Defendant's disciplinary record is disturbing and concerning. The government points out that while in prison, defendant “has committed numerous infractions resulting in disciplinary sanctions, including: (1) possessing drugs or alcohol (August 2018); (2) refusing to work and refusing to obey an order (January 2022); (3) refusing to work (January 2022); (4) refusing to work (January 2022); (5) possessing an unauthorized item (March 2022); (6) refusing to work (August 2022); (7) possessing an unauthorized metal object (October 2022); (8) destruction of property (October 2022); (9) refusing to work (January 2023); (10) refusing to work (February 2023); (11) disruptive conduct/being high (August 2023); (12) threatening bodily harm to another inmate (December 2023).” ECF 2262 at 3-4. The government also included defendant's chronological disciplinary record, confirming defendant was charged and disciplined for these infractions, as well as two others not referenced by the government.
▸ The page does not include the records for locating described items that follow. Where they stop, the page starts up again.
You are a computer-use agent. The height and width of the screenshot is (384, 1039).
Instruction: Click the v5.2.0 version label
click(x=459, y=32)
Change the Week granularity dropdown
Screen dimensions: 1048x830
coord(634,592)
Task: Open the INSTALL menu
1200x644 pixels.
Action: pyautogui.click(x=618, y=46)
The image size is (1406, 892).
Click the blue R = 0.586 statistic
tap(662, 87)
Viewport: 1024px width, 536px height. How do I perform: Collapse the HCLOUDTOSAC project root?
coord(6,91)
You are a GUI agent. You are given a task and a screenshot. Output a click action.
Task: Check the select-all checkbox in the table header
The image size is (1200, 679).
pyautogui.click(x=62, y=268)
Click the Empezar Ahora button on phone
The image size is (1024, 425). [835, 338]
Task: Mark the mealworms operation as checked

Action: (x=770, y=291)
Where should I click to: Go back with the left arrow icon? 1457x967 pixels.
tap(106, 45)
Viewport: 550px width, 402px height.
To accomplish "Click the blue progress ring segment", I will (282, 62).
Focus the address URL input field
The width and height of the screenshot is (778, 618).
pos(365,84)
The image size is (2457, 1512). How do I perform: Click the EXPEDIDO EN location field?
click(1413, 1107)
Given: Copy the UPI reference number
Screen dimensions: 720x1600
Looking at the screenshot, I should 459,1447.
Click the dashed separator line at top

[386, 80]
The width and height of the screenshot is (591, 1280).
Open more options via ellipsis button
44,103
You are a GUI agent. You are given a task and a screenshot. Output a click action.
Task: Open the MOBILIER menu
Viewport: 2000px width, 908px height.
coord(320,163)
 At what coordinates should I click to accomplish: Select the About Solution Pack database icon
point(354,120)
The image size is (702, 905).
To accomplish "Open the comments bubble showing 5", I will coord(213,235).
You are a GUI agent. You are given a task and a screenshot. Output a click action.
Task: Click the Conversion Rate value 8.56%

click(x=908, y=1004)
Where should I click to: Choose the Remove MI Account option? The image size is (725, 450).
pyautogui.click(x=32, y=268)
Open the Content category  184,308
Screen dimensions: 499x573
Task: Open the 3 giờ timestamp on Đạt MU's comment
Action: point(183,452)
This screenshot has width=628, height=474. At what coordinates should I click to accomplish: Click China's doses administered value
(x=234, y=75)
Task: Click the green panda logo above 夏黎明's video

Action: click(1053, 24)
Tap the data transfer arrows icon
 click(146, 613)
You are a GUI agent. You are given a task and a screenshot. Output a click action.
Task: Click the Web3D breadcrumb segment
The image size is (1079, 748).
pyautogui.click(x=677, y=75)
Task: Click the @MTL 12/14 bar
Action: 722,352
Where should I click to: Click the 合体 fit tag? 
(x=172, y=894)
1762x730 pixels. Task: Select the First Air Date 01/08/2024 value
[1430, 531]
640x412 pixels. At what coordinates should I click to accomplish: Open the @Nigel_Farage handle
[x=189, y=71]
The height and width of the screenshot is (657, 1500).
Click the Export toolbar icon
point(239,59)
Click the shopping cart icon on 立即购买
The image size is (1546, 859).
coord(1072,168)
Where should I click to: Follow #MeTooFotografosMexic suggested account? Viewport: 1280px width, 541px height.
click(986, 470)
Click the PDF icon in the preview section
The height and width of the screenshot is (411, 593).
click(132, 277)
See ECF 2262-2.
Parham asserts that his infractions began upon his arrival at his current institution, but prior to this, he had not had an infraction in four years. ECF 2245 at 1. Defendant also maintains that he has since dropped out of the gang. Id. Moreover, defendant states that upon his release, he can live with his father, who has a room available for Parham and his daughter. Id. at 2. Defendant also states that his brother has a job available for him at his remodeling company. Id.
The fourteen infractions Parham incurred while incarcerated reflect poorly on his adjustment. See 18 U.S.C. § 3582(c)(1)(A)(ii) (A defendant's behavior while in BOP custody is an important indicator of whether he remains a danger to the community). In August 2018, Parham was disciplined for possessing drugs or alcohol. ECF 2262-2 at 4. He was disciplined three times in January 2022 for refusing to work. Id. at 3-4. He was disciplined for possessing unauthorized items in February 2022 and again in October 2022. Id. at 2-3. And, as recently as December 2023, defendant was disciplined for threatening bodily harm. Id. at 1. These infractions counsel against a finding that defendant has been rehabilitated.
It is also noteworthy that a reduction of defendant's sentence to time served would not promote respect for the law. Again, defendant's offense was extremely serious, his criminal history is lengthy and disturbing, and he has incurred multiple infractions during his incarceration.
IV. Conclusion
I conclude that the factors under 18 U.S.C. § 3553(a) do not weigh in favor of reducing defendant's sentence, pursuant to 18 U.S.C. § 3582(c)(1)(A)(i). Moreover, Amendment 821 is not applicable, based on the facts. Therefore, I shall deny the Motion.
An Order follows, consistent with this Memorandum Opinion.